● REQUIRED ACTION: Count the lines of the records below that hold the word "computer", and give only the number.

Collected data:

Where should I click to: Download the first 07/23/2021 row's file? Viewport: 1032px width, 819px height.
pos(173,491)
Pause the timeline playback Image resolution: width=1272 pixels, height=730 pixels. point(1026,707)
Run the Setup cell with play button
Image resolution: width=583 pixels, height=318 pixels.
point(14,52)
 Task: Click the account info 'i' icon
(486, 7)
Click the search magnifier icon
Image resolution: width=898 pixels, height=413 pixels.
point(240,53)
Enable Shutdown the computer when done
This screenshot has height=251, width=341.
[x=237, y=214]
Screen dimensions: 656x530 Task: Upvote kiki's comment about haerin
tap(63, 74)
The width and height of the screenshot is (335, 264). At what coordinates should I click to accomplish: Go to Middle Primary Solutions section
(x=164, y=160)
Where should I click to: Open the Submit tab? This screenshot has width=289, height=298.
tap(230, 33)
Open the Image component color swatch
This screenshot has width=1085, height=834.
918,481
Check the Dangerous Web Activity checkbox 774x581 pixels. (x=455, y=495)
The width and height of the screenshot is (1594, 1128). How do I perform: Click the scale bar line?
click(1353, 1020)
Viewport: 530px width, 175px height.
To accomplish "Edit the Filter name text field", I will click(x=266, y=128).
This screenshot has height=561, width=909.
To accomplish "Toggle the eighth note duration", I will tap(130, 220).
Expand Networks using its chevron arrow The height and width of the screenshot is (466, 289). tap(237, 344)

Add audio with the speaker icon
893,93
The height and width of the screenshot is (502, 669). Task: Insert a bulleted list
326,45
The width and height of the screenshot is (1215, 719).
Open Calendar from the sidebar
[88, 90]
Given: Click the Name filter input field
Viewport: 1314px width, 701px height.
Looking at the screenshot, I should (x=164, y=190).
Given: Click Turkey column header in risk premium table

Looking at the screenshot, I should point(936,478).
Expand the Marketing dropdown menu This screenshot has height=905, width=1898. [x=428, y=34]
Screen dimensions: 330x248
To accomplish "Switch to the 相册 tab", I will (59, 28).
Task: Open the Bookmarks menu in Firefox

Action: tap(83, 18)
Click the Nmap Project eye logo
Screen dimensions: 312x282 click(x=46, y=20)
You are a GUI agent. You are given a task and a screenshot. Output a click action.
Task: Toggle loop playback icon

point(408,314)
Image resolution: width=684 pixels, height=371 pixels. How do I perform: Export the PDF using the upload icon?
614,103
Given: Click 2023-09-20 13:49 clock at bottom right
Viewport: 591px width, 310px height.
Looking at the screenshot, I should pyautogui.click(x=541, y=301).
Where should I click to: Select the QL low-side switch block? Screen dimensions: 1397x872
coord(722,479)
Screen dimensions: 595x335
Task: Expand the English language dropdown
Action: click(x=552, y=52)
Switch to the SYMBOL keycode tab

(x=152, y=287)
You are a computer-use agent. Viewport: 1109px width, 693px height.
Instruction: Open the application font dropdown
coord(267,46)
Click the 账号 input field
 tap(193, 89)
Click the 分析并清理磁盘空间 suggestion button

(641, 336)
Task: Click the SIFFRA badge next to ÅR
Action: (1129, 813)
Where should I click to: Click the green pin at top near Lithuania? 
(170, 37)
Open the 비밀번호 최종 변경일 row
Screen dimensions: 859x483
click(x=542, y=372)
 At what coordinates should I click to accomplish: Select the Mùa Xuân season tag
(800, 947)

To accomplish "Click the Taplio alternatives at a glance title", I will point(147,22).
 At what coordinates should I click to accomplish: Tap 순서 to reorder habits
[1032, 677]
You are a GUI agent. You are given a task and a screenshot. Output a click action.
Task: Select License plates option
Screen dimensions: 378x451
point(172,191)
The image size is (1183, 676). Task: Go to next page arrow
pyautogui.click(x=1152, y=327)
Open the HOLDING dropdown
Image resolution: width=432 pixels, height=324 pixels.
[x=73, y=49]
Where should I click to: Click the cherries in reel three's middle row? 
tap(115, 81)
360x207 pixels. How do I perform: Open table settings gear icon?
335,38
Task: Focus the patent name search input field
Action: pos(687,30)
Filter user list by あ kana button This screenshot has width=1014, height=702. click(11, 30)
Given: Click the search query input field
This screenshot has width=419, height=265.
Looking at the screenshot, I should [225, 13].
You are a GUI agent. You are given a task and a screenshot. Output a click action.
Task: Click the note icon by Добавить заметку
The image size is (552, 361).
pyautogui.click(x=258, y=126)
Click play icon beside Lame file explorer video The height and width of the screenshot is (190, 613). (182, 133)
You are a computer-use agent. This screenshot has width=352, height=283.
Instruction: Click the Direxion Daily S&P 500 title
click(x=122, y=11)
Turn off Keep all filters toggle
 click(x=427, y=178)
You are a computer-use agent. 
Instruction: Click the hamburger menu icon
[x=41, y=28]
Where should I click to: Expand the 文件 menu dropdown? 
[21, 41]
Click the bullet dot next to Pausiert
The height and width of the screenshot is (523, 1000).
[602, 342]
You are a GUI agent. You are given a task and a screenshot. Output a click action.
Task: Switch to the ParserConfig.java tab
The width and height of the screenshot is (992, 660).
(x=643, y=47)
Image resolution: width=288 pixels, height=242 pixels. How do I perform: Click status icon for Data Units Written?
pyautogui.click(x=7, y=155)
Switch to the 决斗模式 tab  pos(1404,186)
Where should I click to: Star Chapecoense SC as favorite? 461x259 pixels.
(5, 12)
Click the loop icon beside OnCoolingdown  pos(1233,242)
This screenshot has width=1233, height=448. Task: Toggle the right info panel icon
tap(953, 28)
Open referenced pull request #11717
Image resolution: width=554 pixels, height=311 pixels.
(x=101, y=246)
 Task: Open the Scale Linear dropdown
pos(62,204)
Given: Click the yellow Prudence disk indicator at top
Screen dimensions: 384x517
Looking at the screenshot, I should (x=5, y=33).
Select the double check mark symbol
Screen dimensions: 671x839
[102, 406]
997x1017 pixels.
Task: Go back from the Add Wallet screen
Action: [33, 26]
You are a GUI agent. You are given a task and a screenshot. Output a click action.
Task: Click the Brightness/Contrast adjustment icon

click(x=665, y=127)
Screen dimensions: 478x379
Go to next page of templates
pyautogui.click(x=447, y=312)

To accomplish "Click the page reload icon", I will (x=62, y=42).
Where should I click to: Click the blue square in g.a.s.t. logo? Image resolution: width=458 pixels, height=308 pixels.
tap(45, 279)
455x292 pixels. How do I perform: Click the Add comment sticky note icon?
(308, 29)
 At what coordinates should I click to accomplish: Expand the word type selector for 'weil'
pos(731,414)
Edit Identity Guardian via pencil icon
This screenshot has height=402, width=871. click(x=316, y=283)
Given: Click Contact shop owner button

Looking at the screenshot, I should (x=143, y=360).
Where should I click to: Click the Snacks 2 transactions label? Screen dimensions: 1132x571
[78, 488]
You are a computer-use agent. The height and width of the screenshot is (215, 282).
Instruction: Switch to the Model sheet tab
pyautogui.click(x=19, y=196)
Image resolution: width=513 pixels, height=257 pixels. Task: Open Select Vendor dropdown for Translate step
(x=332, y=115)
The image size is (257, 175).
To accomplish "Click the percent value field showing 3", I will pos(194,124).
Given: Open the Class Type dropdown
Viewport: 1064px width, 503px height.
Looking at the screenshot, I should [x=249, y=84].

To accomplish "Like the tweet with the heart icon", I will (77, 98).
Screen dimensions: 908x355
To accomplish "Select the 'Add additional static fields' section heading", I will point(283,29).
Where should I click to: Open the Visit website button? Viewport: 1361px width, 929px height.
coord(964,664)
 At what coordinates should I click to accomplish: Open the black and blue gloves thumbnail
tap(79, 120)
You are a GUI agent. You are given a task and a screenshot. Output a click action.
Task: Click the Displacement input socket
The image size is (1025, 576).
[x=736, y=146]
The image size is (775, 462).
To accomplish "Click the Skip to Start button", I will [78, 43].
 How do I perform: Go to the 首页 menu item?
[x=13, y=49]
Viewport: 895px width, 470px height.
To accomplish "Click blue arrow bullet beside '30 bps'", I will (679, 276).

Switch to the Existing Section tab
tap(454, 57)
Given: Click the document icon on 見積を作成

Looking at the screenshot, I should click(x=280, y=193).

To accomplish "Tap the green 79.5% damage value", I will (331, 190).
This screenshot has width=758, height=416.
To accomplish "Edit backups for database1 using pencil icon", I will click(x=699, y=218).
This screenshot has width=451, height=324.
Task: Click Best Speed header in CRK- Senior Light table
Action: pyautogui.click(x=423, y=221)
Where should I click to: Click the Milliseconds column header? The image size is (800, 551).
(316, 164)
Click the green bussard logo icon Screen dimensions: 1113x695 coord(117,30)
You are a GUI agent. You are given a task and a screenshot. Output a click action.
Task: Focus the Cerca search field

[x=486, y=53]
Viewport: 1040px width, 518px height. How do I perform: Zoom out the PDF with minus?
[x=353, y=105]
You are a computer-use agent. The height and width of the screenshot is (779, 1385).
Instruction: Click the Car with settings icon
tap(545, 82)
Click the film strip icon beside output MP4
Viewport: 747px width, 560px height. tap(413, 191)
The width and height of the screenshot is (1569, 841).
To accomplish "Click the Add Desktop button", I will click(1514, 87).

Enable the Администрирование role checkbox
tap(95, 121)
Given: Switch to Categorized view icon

● TASK ANSWER: 6